His performances include those with the Stony Brook Opera, the Art Song Preservation Society of New York's "Spring into Song" Series at the National Opera Center, solo appearances with the Stony Brook University Orchestra, as well as recitals at the Staller Center for the Arts at Stony Brook University and at the Mannes College of Music. In December 2016, he performed in the world premiere of celebrated composer Jonathan Dawe's new opera, "Nero and the Fall of Lehman Brothers" at the Italian Academy in New York City.

 

Since 2014, David has appeared in master classes with tenors George Shirley and Frank Lopardo, baritone William Stone, as well as Mikael Eliasen, Mark Markham, and Ted Altschuler.

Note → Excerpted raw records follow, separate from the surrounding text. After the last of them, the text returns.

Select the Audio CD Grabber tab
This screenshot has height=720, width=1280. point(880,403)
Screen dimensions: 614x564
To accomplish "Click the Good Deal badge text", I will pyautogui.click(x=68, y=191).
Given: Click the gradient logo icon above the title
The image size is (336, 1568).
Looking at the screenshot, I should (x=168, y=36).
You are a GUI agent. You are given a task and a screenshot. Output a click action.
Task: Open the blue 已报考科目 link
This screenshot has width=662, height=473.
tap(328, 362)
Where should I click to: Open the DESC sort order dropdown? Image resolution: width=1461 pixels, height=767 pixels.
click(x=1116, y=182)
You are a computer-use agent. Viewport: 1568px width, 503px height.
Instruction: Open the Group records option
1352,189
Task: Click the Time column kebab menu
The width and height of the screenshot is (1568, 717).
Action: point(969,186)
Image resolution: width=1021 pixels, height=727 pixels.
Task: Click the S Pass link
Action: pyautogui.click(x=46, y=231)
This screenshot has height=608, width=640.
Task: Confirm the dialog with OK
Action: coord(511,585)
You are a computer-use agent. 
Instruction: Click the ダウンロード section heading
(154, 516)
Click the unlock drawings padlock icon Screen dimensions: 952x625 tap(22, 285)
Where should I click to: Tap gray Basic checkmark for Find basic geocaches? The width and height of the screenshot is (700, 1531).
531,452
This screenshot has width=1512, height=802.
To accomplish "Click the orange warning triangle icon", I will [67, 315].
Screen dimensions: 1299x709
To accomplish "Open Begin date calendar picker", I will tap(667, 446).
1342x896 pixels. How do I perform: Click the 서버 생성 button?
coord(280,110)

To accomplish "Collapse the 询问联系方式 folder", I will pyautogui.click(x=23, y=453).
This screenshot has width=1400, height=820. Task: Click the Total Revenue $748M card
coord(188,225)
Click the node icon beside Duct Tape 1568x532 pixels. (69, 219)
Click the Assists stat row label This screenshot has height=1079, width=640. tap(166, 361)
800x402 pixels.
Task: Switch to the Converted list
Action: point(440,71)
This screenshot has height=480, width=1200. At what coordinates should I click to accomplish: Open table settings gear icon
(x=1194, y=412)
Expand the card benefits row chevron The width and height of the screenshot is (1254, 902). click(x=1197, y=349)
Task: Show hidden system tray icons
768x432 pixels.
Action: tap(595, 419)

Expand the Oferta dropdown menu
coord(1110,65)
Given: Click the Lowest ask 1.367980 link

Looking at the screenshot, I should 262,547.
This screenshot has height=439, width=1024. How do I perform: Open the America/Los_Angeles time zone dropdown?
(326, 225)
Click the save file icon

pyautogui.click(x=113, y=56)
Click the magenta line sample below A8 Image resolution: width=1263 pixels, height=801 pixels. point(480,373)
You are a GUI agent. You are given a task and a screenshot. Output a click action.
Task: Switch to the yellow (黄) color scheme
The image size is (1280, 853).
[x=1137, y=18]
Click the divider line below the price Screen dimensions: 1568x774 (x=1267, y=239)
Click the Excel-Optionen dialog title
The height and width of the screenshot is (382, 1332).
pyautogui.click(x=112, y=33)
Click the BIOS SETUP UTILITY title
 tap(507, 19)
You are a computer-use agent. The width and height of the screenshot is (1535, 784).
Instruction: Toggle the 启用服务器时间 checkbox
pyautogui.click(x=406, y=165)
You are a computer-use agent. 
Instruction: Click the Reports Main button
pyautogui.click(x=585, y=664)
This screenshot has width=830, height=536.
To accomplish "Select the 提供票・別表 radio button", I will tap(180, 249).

In 2017, he was invited to attend SongFest as a Colburn Fellow in Los Angeles, California. In addition, David has performed as a soloist at several festivals, including Curtis SummerFest and Mannes’s Bernstein and Mendelssohn festivals.

 

He has won and placed in multiple national competitions including the 2016 Gerda Lissner Lieder and Song Competition, the Artist Concert Series of Sarasota’s 2016 competition for voice, The Friday Woodmere Classical Music Club's 2016 Young Artist Competition, the 2015 American Prize for Art Songs, the 2015 Five Towns Music and Arts Foundation competition, the 2014 North Shore Chamber Choir Marilyn C. Lloyd award, and in 2013 was a National YoungArts Foundation award winner.

 

David received his bachelor’s and master's degrees in music from Stony Brook University, where he studied both voice and clarinet as Bright Light’s Scholar in his undergraduate studies and solely voice as a recipient of the prestigious Neumiller Scholar Award, a full scholarship for performance excellence, in his graduate studies.

 

David began studying the clarinet at age 11 at the Mannes College of Music’s preparatory division; he was later accepted to their rigorous honor’s program on both clarinet and voice studying with voice teacher Lois Winter.